**Exercise aim**
Within the entries below, output exactly the lines between the line containing "680x370 pixels. Task: Click" and the line containing "Given: Select the UFS Version header cell", inclusive, and omit any picture.

Stored dataset items
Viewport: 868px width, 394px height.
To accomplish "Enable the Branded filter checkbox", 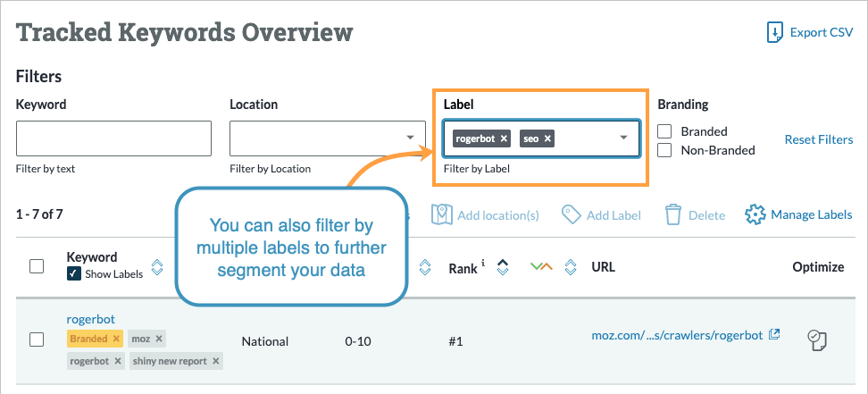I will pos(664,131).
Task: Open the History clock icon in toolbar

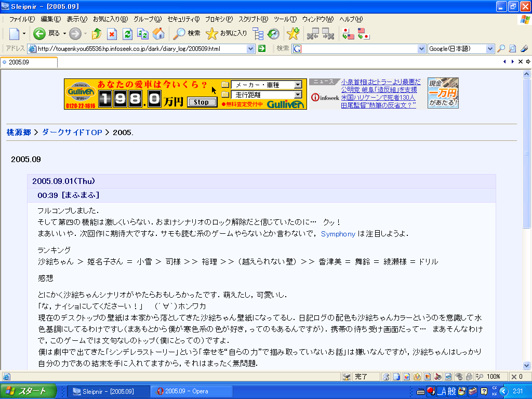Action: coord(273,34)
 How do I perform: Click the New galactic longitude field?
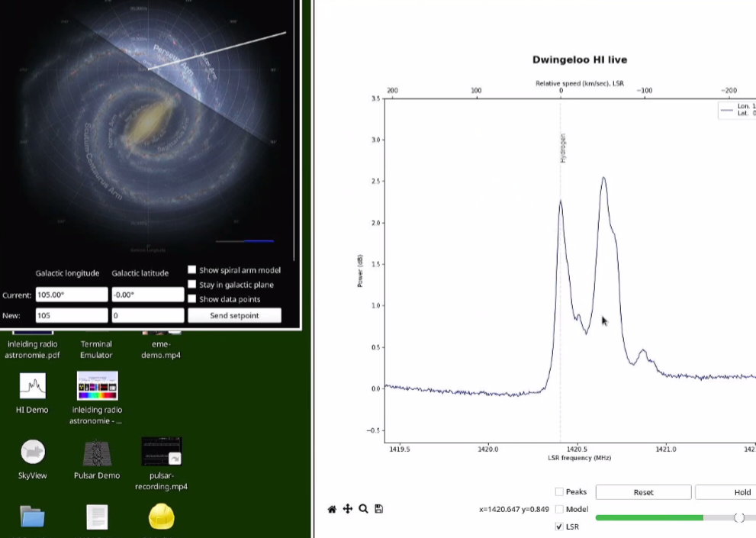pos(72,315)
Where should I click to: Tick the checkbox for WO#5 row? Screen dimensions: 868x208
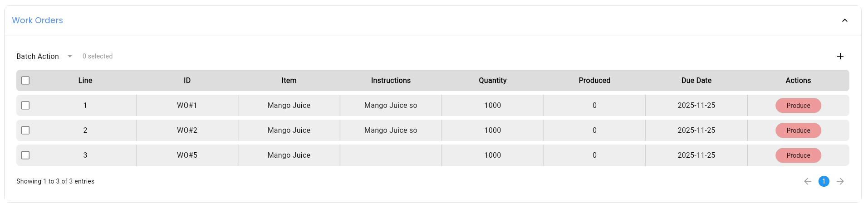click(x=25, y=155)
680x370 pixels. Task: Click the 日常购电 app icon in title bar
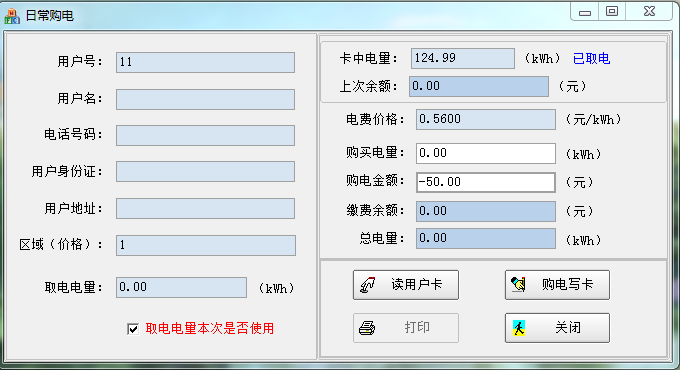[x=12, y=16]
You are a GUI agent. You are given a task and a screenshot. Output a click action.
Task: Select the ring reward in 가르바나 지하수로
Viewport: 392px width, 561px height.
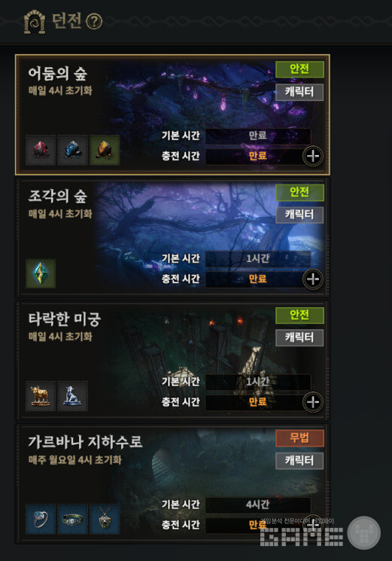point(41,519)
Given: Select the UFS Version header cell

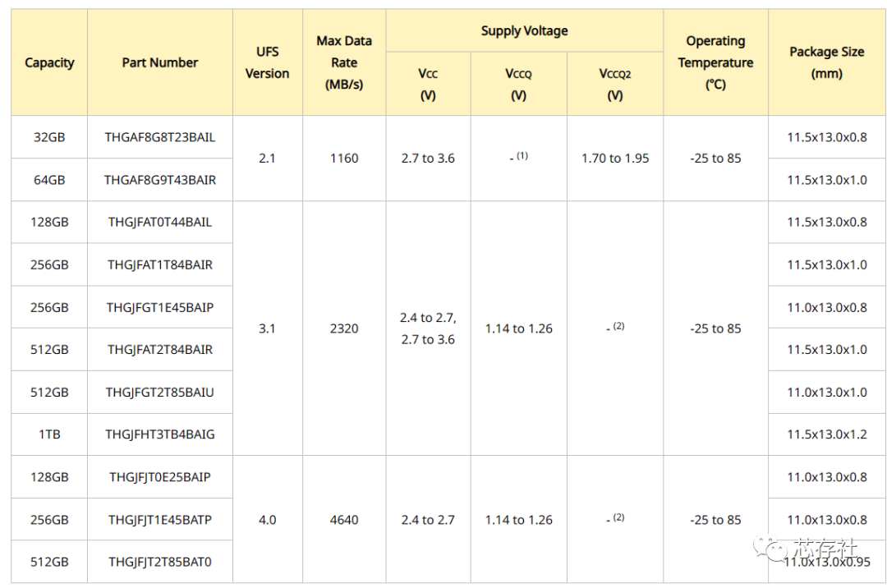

---

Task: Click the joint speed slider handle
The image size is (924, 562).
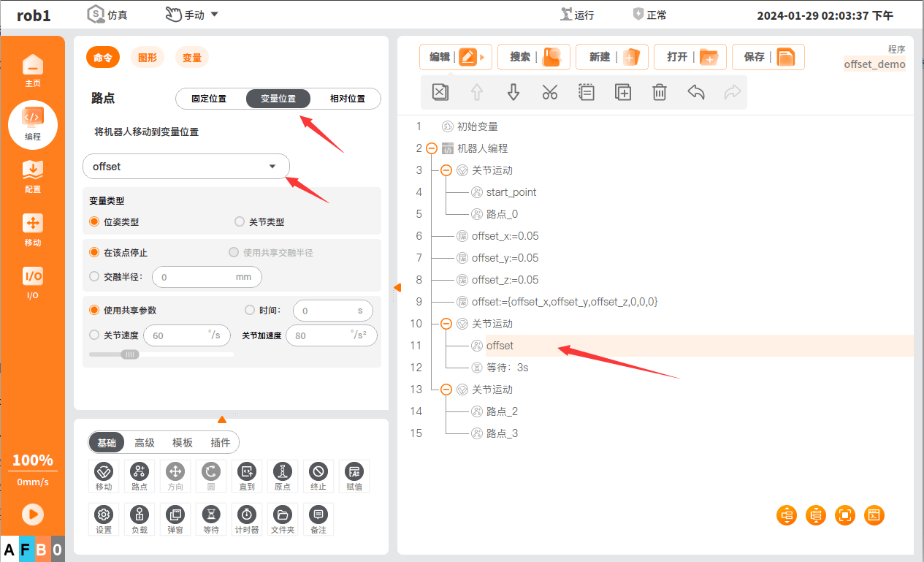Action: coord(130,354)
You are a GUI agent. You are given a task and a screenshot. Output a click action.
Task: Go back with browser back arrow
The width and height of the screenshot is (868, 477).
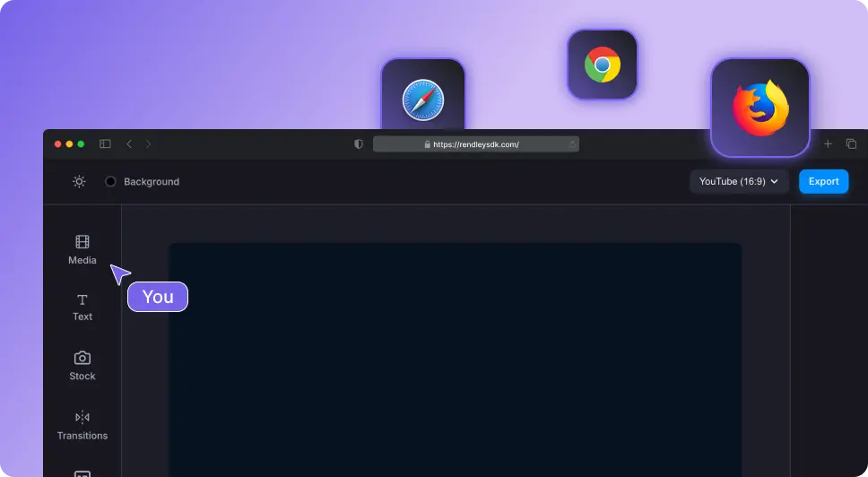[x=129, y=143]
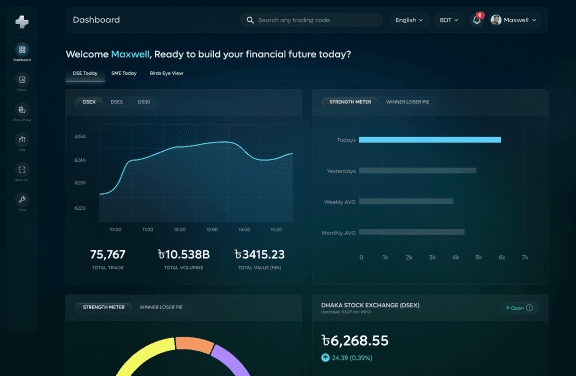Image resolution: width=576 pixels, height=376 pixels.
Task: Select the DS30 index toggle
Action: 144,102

--

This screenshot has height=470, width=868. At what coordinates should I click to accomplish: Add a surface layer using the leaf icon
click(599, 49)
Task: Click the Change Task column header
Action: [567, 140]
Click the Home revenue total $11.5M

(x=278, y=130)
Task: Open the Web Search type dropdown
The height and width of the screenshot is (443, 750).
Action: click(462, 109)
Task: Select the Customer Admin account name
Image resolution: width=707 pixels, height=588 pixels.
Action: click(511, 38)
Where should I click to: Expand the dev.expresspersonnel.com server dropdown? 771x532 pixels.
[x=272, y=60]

**Answer for this exercise**
680x370 pixels. Task: Click the 日常购电 app icon in title bar
[x=12, y=16]
You are a GUI agent. You are given a task and a screenshot. Output a click action.
Task: Select the ring reward in 가르바나 지하수로
Viewport: 392px width, 561px height.
point(41,519)
Given: Select the UFS Version header cell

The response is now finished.